Une critique de la société de consommation au sein d’un conte drôle et tendre
Ce qui ne signifie pas pour autant que la trame de Puppy soit incompréhensible : les actions du petit chien sont claires, et le dessinateur insuffle au personnage une belle énergie, qui nous fait tourner rapidement les pages, nous interrompant seulement pour admirer certaines planches en pleine page, dont la richesse des détails et la beauté du trait sont assez impressionnants. Les noirs profonds, charbonneux, utilisés, sont également du plus bel effet sur ce format 32x24cm, si bien que l’on aurait vraiment du mal à imaginer la BD autrement qu’en noir et blanc.
Les thématiques de la mort, la solitude, et de la vacuité d’une société consumériste ne s’apercevant pas de son propre déclin sont également tout à fait perceptibles dans les grandes lignes, ainsi que l’angoisse qu’elles suscitent : ne sommes-nous pas ces hommes invisibles flottant d’un air imperturbable avec leurs appareils connectés, ne s’interrompant que lorsque ceux-ci leur font défaut ? Confronté à cette absurdité face à laquelle il affiche un détachement plutôt tranquille, Puppy fera un choix somme toute assez logique… Et l’album de s’achever à la manière d’un conte tendre et désenchanté à la fois, où l’humour est toujours présent, comme pour refuser de s’apitoyer sur cette mortalité à laquelle personne n’échappera.

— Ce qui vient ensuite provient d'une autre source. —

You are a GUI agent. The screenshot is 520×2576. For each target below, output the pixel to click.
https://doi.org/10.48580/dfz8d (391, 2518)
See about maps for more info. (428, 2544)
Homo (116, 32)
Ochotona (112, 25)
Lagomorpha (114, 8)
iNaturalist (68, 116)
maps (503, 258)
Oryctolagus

Voilà donc une belle surprise que ce Puppy plein d’imagination, d’humour et de tendresse, irrigué par une énergie irrésistible et un imaginaire à mi-chemin entre le gothique de la culture anglo-saxonne et la bande-dessinée humoristique française. Luz parvient à raconter sur 160 pages, et sans le moindre dialogue, une intrigue mêlant des gags assez simples mais efficaces, à un onirisme plus poétique, subtil, où chacun pourra se faire sa propre histoire au sujet de ce monde dystopique et des pérégrinations de ce petit chien sans maître. Un véritable tour de force, qui fait que l’album se lit d’une traite au final, et se feuillette avec plaisir par la suite. Les deux pages d’annexes en dessin, où l’on apprend que l’idée est venue à Luz en visitant le cimetière pour animaux domestiques d’Asnières, rend cette BD à la fois sombre et légère d’autant plus touchante.
Puppy de Luz, éditions Glénat, sortie le 18 janvier 2017, 160 pages. 19,50€.